You’ve been beating the drums for years about boxing’s bad business model. I’ve followed you for more than a decade now and everything you called back then has come into being. The problem is that nobody in power seems to understand anything about how to foster the long-term health of the sport. As a result, boxing is becoming more and more of a niche sport and it’s getting harder to make the big fights that the fans want to see (and the sport needs to have). But what can be done about any of this? Is there a path to getting boxing healthy and thriving again?

– Mark Z.

Hey Mark.

It’s not that they don’t understand what the problem is, they just don’t care. The promoters and managers are there for the short-term payout and are making some bank right now because there’s been an influx of new money in the sport trying to acquire content for new networks/streaming services. The fighters are also there for the short-term payout, making good money for the same reasons. I can’t blame either groups for jumping at the money while it’s there, but the problem is that this new money won’t always be there. At some point, there won’t be this demand for boxing as content. DAZN is already scaling back from their boxing effort. Triller is also pulling back into safer, easier celebrity boxing fluff. There has to be somebody looking after the big picture/long-term health. It’s like a farm that’s being harvested and harvested, but there’s little-to-no effort to seed for future growth. The boxing bossmen are doing nothing to build the base and reach new fans. Literally, nothing. Jake Paul, with his efforts to promote his own undercard talent and a stated goal to bring boxing to kids, has done more for the sport, currently, than any of the established boxing promoters. Unfortunately, I don’t think any of these guys have a “come to Jesus” moment, ever. It’s going to take new blood at the top of the business food chain, with some real business/promotion acumen and a desire to plant as well as harvest, to change boxing’s course. A total collapse of the boxing business could also force some urgency in the bossmen (as well as push some of the dinosaurs into extinction). The latter is more likely than the former, however. And I’m fine with that. Sometimes you have to burn down the village to rebuild the village right. The first step to building back correctly will be to remove the business barriers currently keeping fighters behind paywalls as “exclusive” content. How to do that, though, is the question. 

KingRy vs. Pitbull

Hey Magno!

Does Ryan Garcia-Isaac Cruz happen or are we in for another few months of Garcia flapping his gums about wanting the fight and then backing away? If they do fight, how do you see it turning out?

– Clyde

Hey Clyde.

I can see where Garcia would want this fight and how he sees the right kind of flaws in Cruz to make it a good risk vs. reward situation. But I can also see how, upon further review, Garcia’s team may not want this fight at all. Cruz is tough, tenacious, and will not stop pushing forward, forever working to lay hands on Garcia.
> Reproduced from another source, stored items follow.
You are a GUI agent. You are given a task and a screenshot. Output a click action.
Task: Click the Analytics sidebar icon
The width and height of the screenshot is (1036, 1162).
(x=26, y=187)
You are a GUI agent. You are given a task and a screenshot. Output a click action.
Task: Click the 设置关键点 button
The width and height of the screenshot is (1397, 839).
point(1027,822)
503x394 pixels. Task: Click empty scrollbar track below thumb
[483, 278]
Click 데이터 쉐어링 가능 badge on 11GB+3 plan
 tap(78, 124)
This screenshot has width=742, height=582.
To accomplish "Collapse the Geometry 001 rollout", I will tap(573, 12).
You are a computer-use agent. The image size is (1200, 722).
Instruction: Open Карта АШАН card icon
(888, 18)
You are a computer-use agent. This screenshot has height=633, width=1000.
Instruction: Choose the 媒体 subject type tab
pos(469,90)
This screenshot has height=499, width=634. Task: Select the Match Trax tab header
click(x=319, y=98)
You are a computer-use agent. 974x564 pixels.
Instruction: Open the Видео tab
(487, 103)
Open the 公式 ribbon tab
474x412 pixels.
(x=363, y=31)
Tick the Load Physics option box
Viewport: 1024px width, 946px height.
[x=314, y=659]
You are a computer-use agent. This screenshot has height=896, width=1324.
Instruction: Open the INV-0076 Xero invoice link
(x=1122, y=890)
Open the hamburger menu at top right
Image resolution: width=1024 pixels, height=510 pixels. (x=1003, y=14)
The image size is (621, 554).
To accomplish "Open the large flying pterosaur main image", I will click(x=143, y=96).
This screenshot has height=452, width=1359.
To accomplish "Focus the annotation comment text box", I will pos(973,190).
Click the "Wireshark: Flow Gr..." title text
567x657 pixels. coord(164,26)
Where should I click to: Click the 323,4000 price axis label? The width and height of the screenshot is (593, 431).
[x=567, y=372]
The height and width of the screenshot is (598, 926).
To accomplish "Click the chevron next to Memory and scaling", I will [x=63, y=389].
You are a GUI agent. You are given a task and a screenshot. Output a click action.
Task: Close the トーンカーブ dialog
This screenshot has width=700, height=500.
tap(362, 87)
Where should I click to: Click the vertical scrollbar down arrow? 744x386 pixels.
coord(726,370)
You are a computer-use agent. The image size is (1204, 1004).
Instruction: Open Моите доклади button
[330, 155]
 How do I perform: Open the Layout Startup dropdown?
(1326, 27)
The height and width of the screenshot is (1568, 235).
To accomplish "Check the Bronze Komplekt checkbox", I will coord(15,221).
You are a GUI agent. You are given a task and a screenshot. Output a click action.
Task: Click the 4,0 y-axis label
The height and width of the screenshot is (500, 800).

And Garcia has some real defensive liabilities. No matter how naturally quick he is, “KingRy” will take some leather-- and, most likely, significantly more than Gervonta Davis did in his bout with Cruz. Having said that, though, I think Cruz, who was wildly underrated coming into his bout with Davis, is now being somewhat overrated. He can beat Garcia, but he’s not going to do it with the occasional two or three-punch breakthrough against a constantly mobile Garcia. He doesn’t have that kind of one-punch power. Put a gun to my head right now and I say that Garcia beats Cruz via fairly comfortable unanimous decision. Cruz took Davis by surprise, I believe, but the cat’s out of the bag now. Cruz showed the world everything he had against Davis and future opponents will make the proper adaptations.